I realize that not everyone in Western Canada voted for the Conservatives, and there are many who live here who would love to see Stephen Harper pay the ultimate price for an often arrogant governing style. But the fact is there are plenty of westerners who are now contemplating life without a governing party in Ottawa they felt finally understood their wants and needs, that appreciated the West in a way successive Liberal governments had not.
Now they have to adjust to this new possibility, one that only exists because of a deal with the Bloc that has separatist leaders in Quebec jumping for joy. Meantime, comments by the Prime Minister and others critical of the role that the Bloc has played in the current drama have stirred up feelings and passions in the West that are not necessarily positive.
Or, as André Pratte said in an editorial in La Presse yesterday: "Watching how the Liberal-NDP-Bloc coalition couldn't care less about the feelings of western Canadians, listening to PM Harper refer repeatedly to the threat represented by 'Quebec separatists,' gives us an idea of the damage that this crisis could inflict on the unity of the country."
But just as those who oppose a coalition-led government live across the country, so do those who support the gambit.
What has become clear in the past few days is that Mr. Harper may be the most polarizing figure in Canadian politics since Pierre Trudeau. Maybe Brian Mulroney, just before exiting politics, was loathed to this extent.
Mr. Harper, as has been pointed out by many, has to shoulder a lot of the blame for his predicament. Few prime ministers have exhibited the same almost megalomaniacal affinity for toxic partisanship. At a time of economic uncertainty, at a time when he needed to extend his hand to the opposition parties and include them in crafting a response to our financial predicament, he failed us.
When we needed statesmanship and leadership, he demonstrated the factional instincts of Richard Nixon.
Still, as imperfect as Stephen Harper is, right now, at this time, it's hard to be persuaded that he and his government don't offer a better alternative to a coalition led by a failed leader his own party doesn't want who will be replaced in five months by heaven knows whom.
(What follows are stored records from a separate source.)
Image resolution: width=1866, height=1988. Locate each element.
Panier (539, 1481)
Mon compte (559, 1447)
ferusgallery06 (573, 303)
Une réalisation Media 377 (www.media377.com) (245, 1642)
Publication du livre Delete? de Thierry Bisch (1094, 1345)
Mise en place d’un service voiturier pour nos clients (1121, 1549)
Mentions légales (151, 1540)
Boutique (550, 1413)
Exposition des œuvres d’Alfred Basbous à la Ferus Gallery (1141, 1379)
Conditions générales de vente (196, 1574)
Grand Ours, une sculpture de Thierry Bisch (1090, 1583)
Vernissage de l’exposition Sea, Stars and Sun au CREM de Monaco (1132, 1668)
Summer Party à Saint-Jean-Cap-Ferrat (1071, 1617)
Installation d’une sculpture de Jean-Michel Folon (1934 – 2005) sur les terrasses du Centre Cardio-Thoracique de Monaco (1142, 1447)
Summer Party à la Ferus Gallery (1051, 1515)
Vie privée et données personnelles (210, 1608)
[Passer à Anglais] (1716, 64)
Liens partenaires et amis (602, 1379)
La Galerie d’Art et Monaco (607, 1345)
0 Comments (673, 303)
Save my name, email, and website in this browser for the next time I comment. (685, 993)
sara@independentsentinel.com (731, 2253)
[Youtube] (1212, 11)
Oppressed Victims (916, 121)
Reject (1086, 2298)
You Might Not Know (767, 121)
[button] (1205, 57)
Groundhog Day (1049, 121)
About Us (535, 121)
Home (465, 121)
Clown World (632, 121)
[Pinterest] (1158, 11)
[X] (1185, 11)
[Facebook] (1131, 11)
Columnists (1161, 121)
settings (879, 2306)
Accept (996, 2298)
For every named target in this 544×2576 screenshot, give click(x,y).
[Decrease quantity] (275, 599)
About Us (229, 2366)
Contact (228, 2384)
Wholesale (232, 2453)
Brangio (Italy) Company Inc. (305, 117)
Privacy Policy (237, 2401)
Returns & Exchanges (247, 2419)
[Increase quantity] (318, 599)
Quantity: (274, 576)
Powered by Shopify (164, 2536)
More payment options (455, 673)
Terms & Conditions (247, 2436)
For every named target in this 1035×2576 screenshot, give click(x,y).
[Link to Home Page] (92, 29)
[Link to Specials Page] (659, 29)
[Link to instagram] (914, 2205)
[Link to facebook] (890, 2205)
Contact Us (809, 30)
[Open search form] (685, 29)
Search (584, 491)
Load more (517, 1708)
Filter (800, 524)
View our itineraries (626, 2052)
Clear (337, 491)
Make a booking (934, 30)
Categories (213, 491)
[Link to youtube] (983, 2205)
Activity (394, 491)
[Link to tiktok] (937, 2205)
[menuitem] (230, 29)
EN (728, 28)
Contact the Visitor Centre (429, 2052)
It's just as difficult to comprehend why adjourning Parliament until late January and allowing the Conservatives to come back with an economic stimulus package that includes some of the measures the opposition is demanding is such a terrible idea.
Mr. Harper has backed down from his petty-minded plan to eliminate public subsidies to political parties. Why not give him a chance to take another run at his economic package? Or is this a case, as many suspect, of two parties that can't believe their luck? Of an opposition intent on finishing off a government that accidentally shot itself?
Canadians are often far more practical than those chosen to lead them. I think most would agree that those in Ottawa need to take a break for a while, put up a Christmas light or two and reconvene in January with a fresh perspective.
Meantime, others can assess how much damage to the country has already been done. And how much more possibly lies ahead.